Spanish cable company ONO issued $310 million high-yield notes due 2018, in conjunction with a complete refinancing of its existing senior bank facility.

The deal completed in mid-June and led to the subsequent upgrade of ONO, despite a deteriorating market caused by Spanish sovereign debt concerns. Lawyers on the deal expect to see a lot more deals using the ONO template in the future.

Clifford Chance’s high yield partner, John Connolly said companies facing a wall of refinancing could use ONO’s technique to attack their financing needs in smaller bites rather than waiting and refinance a large amount of debt in one go.

"ONO was strategic, issuing bonds in instalments at opportune times in the market," he said. "Unless markets improve dramatically, refinancing in one go is going to be very difficult."

The ONO template
In order to implement the refinancing, ONO first had to amend its existing senior bank facility to allow new special purpose vehicle (SPV) tranches, which would be funded with the proceeds of a high yield bond issued by an SPV so long as the proceeds were used to repay existing bank debt.

Once this amendment was approved, ONO was free to issue senior secured high yield bonds that ranked pari passu with its senior bank debt and shared security equally with its bank lenders.

Over the course of 20 months, ONO completed five high yield bond offerings, refinancing almost two-thirds of its existing bank debt as well as all of its existing subordinated high yield bonds.
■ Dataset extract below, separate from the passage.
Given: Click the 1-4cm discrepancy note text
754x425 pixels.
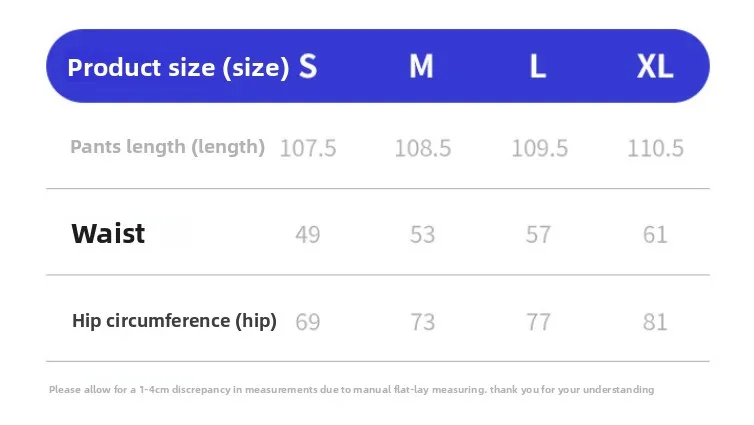Looking at the screenshot, I should (x=352, y=389).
ONO’s revenue was entirely euro-denominated. But the bonds tapped the deep liquidity of the US dollar market.

Upon completion of the last bond offering, ONO was able to enter into a new senior bank facility which refinanced all remaining bank debt.

The new senior bank facility included €1,076 million in bank tranches, a €100 million undrawn revolving credit facility and approximately €1,981 million in SPV tranches relating to bond offerings executed by ONO since October 2010.

What to watch out for
However, deal counsel warned firms looking to replicate this technique need think through in advance all that they are required to ask for in order to get the bond done the right way.

Michael Dakin, another high yield partner with Clifford Chance said that once the mechanics were in place through the amendments, it was not possible to ask for other amendments to provisions if something in the structure wasn’t acceptable to the bond market.

One particularly controversial part of the structuring concerned how much voting rights the SPV tranches would have as compared to the existing bank tranches in terms of enforcement of security.

Initially, the bank lenders were opposed to allowing dollar-for-dollar voting and imposed a ceiling on voting rights for any SPV tranches at 30% of the total votes. Although the provisions created no marketing issues for the early bond deals, as the total value of the SPV tranches approached 30%, ONO had to seek a further amendment to increase the voting limit to 40%.

When the new senior credit facility was negotiated, ONO was able to remove the voting limit entirely, creating one of the first dollar-for-dollar voting mechanisms in the market.

Euro exit safeguards
Another complication in the refinancing arose when the documentation for the bank facility had to be converted from Spanish law into English law because of escalating Euro-crisis concerns.

This meant ensuring that the English law provisions in the facility and inter-creditor agreement were functionally equivalent to the existing Spanish documentation. Connolly explained the structure was replicated so all the existing bonds would transfer into the new facility. "But we had to make sure that could all be done without a problem under the indentures," he said.

Who can use this template?
In refinancing, ONO aimed to position itself to be able to act fast and take advantage of windows of opportunity when the market was open. The fact that the company was already a well-known high yield issuer and had quarterly reporting helped in this respect.

Quarterly reports enabled ONO to issue at any moment, since its financial information was always current and its disclosure was updated. "In two weeks we could have had an offering memorandum ready and they could be on the road so they could really time it to their advantage," said Connolly.

Clifford Chance acted as Spanish, US and UK counsel for ONO. Cravath, Uría Menéndez and Linklaters acted for the managers and bank lenders. White & Case acted for the banks.